Top of Material for the task

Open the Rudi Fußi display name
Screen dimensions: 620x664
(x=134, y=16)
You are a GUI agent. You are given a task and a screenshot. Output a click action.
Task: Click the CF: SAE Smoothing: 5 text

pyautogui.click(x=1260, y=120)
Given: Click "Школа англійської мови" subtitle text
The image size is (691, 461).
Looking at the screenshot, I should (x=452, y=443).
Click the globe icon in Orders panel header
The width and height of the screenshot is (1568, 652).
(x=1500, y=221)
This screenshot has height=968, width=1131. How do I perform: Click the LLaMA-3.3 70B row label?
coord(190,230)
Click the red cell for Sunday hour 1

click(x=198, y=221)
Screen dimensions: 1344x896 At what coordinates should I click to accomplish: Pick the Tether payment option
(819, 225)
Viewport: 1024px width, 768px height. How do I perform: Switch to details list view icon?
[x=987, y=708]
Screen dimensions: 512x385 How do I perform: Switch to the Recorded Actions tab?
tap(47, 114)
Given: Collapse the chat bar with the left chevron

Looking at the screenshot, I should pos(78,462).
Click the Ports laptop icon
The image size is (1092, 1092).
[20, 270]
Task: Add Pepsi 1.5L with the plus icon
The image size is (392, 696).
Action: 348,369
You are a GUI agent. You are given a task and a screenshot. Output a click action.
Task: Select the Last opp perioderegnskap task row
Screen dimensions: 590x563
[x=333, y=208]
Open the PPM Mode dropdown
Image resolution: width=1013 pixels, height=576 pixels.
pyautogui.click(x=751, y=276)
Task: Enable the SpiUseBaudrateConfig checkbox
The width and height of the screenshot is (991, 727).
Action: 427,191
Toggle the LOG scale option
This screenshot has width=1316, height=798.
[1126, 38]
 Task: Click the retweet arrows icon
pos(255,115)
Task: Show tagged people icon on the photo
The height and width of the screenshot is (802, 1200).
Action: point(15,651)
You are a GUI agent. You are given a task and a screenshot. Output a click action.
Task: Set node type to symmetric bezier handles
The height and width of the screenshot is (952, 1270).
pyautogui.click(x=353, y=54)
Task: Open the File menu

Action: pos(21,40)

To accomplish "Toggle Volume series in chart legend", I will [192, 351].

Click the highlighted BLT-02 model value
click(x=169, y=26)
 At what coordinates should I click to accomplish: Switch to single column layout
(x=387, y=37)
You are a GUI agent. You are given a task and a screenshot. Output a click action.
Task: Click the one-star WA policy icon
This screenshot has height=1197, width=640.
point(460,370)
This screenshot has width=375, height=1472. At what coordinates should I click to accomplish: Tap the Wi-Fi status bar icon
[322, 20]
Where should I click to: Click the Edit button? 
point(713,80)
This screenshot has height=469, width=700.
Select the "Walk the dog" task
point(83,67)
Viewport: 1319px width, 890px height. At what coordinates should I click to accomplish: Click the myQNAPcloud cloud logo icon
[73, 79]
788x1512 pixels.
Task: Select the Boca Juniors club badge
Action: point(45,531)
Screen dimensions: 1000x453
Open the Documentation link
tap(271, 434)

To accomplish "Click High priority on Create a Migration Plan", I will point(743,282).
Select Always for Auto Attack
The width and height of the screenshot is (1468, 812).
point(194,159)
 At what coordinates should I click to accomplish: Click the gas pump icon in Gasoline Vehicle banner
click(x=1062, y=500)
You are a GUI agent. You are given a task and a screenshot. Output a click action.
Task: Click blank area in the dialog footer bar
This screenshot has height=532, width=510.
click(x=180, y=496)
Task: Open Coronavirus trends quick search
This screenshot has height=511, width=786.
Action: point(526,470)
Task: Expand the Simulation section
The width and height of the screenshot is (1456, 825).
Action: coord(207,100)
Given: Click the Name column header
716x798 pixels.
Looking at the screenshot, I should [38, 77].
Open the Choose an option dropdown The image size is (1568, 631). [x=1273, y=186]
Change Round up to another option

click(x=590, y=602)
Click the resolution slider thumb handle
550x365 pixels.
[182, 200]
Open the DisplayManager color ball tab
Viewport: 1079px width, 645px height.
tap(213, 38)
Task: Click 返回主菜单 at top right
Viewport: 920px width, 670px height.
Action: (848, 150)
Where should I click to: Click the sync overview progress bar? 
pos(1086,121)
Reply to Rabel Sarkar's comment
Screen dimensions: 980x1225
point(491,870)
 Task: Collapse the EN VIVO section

Bottom of Material for the task

▶ [What the exercise asks]:
How many lines in the records above contain the word "section"? Answer with the number alone.

▶ [Solution for this task]:
2